Дахху глянул на недоигранную партию (оставшиеся без присмотра мальчишки устроили на доске страшный бедлам) и задумчиво кивнул:

– А знаешь, я, пожалуй, с тобой.

После этого он витиевато попрощался с ферзём. Когда мраморная громада топала обратно к лабиринту, земля легонько тряслась под её шагами… Мальчишки бежали вслед, визжа и хихикая.

Мы покинули остров-курган.

* * *

Полынь держали в тюрьме Гластер-Кох.

Она находилась на северо-востоке Шолоха, за Башней магов. Не в центре города, но и не совсем на отшибе, ведь это была королевская тюрьма для особо опасных преступников, психопатов, к которых в исследовательских целях нередко заезжали чародеи и целители.

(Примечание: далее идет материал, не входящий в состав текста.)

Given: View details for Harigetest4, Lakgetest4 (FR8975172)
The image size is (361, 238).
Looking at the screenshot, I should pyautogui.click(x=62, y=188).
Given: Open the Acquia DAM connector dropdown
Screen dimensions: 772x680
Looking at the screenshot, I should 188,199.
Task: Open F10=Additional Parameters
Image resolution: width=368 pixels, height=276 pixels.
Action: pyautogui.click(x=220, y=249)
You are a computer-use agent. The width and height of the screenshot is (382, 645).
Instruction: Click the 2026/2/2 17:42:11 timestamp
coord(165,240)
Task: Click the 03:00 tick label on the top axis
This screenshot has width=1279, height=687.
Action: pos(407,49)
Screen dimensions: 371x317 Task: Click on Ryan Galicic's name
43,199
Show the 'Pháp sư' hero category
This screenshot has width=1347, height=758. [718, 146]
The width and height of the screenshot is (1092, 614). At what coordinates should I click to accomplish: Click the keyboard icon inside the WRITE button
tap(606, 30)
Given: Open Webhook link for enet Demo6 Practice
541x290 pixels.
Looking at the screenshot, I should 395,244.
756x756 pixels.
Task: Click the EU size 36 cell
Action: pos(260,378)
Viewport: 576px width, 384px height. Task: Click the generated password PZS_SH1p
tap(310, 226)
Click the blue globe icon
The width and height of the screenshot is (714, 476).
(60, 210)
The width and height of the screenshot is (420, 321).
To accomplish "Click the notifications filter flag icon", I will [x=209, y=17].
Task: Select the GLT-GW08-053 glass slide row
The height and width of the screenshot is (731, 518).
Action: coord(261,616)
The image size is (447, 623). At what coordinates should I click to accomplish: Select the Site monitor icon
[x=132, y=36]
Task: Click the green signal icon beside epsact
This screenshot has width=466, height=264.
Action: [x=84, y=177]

Когда мы выпрыгнули из нанятого кэба, было уже совсем темно. Дахху оценивающе посмотрел на мрачное здание Гластер-Коха: замшелые стены, узкие бойницы, тёмная вода во окружающем его рве… В тюрьму вели четыре разных моста – преступники делились на категории в соответствии со своими нарушениями и жили «клубами по интересам».

– Я подожду тебя тут, – решил Дахху, глядя на кованые врата нужного мне входа.

– Это надолго. Уверен?

– Да.

Формальности, связанные с временным освобождением Полыни («в целях консультации и помощи государству»), заняли пару часов. К сожалению, социальное могущество перстня на моём пальце не распространялось на возможность выпускать из тюрьмы преступников. Так что колдуны, работающие в Гластер-Кохе, писали во дворец, а оттуда отвечали крайне неспешно. Там никак не могли добиться подтверждения у его величества Сайнора – стеснялись отрывать короля от ужина.

– Рекомендую вам вернуться к этому вопросу завтра, – господин Стэгель Дайно, комендант тюрьмы, устало протёр очки-полулунья.

– Завтра будет поздно, – возразила я.

Седовласый комендант вздохнул, но спорить не стал. Судя по тому, что он заваривал мне уже третью чашку чая, я ему понравилась.

– Вы молодец, что поймали того серийного убийцу, – будто подслушав мои мысли, сказал господин Стэгель. – Коварный тип. Всем тюремщикам уже душу измотал своими беседами… Приходится сдавать его целителям в три раза чаще, чем остальных.

Я удивлённо приподняла брови.

– Мы пускаем к нему магов из департамента Лёгких Мыслей, чтобы они успокаивали его разум, – пояснил комендант и расправил складки на своём бархатном камзоле.

Камзол у Стэгеля был прекрасный, только очень мятый, приунывший. Как и сам Стэгель. Вот уж кому действительно лекарь-оптимист бы не помешал – непросто работать в таком месте, как тюрьма.

Наконец мне разрешили пройти в камеру Полыни.

Казематы располагались на нижних уровнях. Идёшь и идёшь. Ступень за ступенькой, всё глубже, и вот уже никакой надежды не брезжит перед глазами. Вокруг лишь темнота, разрываемая слабым светом фонаря, да редкий гиений хохот обезумевших злодеев.